» WHAT IS NEEDED: Reproduce every line of the listing below verbatim, omitting the pictures.

Start of Block

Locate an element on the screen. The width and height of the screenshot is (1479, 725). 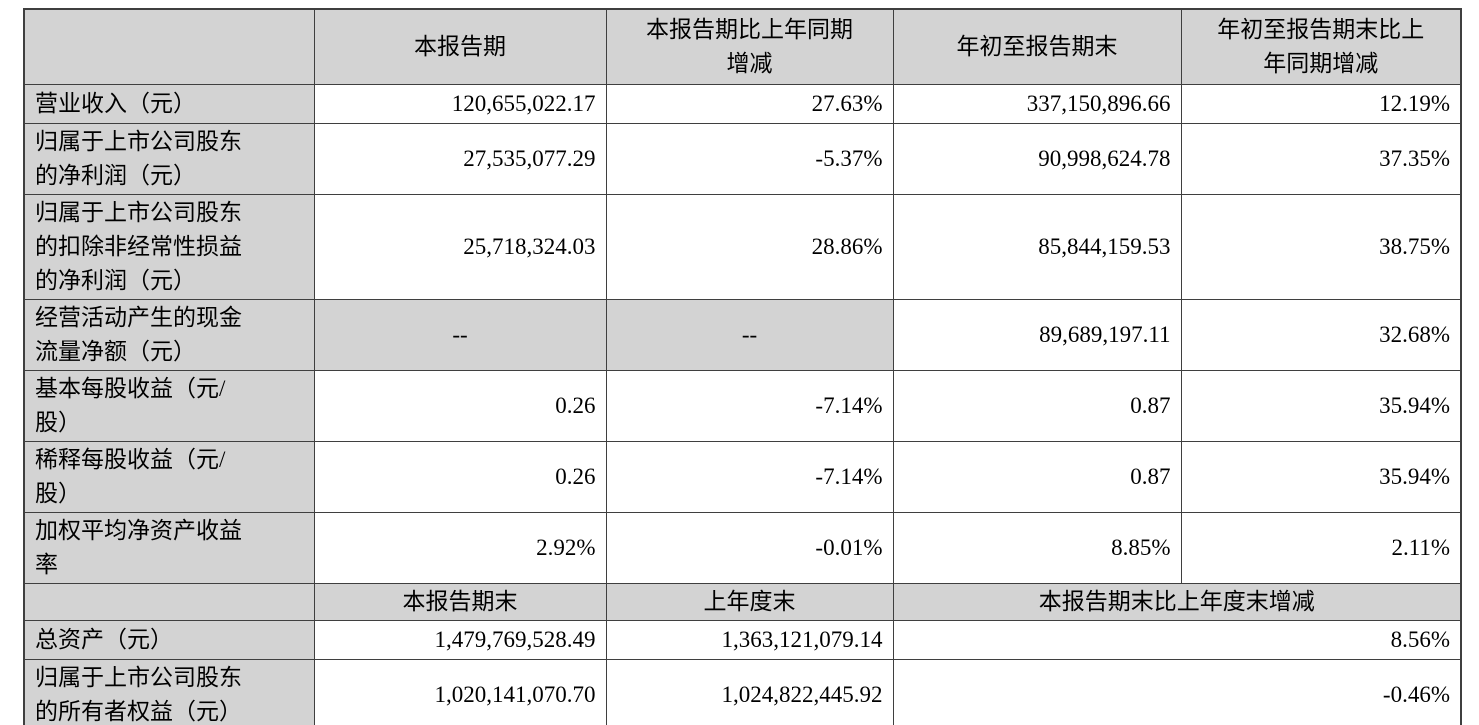
revenue-yoy-change: 27.63% is located at coordinates (750, 104).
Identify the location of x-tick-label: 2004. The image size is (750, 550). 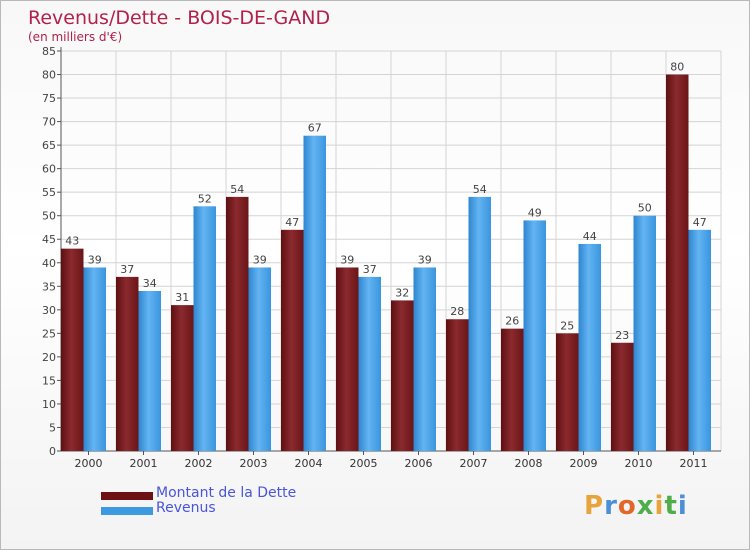
(309, 464).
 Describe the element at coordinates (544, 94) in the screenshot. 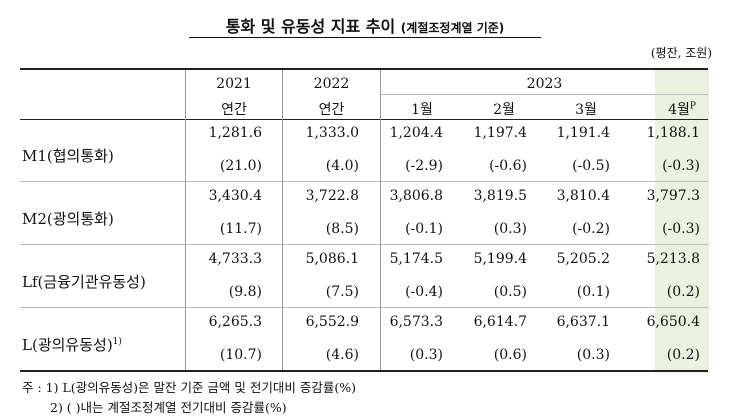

End of Block

» ANSWER SPACE:
Locate an element on the screen. The width and height of the screenshot is (1479, 725). 
revenue-yoy-change: 27.63% is located at coordinates (750, 104).
Identify the location of x-tick-label: 2004. The image size is (750, 550). 
(309, 464).
 Describe the element at coordinates (544, 94) in the screenshot. 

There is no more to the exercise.